Guest Columnist: Louis Tenenbaum, Independent Living Strategist
I don’t want to give the impression I think homemods are the whole enchilada when it comes to Filling the Gap for Aging in Place. Home Modifications are one element of a multifaceted strategy. Tools, high tech and services fill out the mix.
Tools are a way to think of an expanded category of products called assistive technology. Think eyeglasses. If you wear them they fill the gap between what you can see on your own and what you need to see to be functional. Hearing aids are the same. How about a reacher? This simple tool fills the gap between what you can and need to reach.
Of course High Tech is changing and developing faster than we can grasp the potential. Some high tech will monitor changes in health and condition. Some will report incidents. Some will coordinate and manage. Some will record results. Some will enhance communication changing the very nature of physical isolation. CAST is the leading place to keep current.
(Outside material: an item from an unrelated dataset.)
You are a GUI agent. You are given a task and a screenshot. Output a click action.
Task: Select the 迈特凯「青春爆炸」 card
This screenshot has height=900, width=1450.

Services run the gamut of traditional and novel agencies and business serving and involving older members of the community. Meals on Wheels has been around since World war II. Transportation is highly visible right now as we figure out how to deal with the impact of the suburbs on older folks and driving. Friendly visitors, in home rehabilitation, deliveries, home health, chore services and financial planning and others are part of the mix. The range of services is sometimes referred to as the continuum. Every community has an Area Agency on Aging. Variations abound. Aging services is one of the oldest networks recognized to work in communities around the country. A good way to track the history of modern services is from passage of the Older Americans Act on Lyndon Johnson’s watch.
Though my entry to this field and primary experience is with home modifications I recognize that that all elements play significant roles in any strategy. I know that planning a strategy is critical to increasing the chances of success. Those who do not plan for Aging in Place have little chance of pulling it off. The gap gets too large too quickly if plans are not made.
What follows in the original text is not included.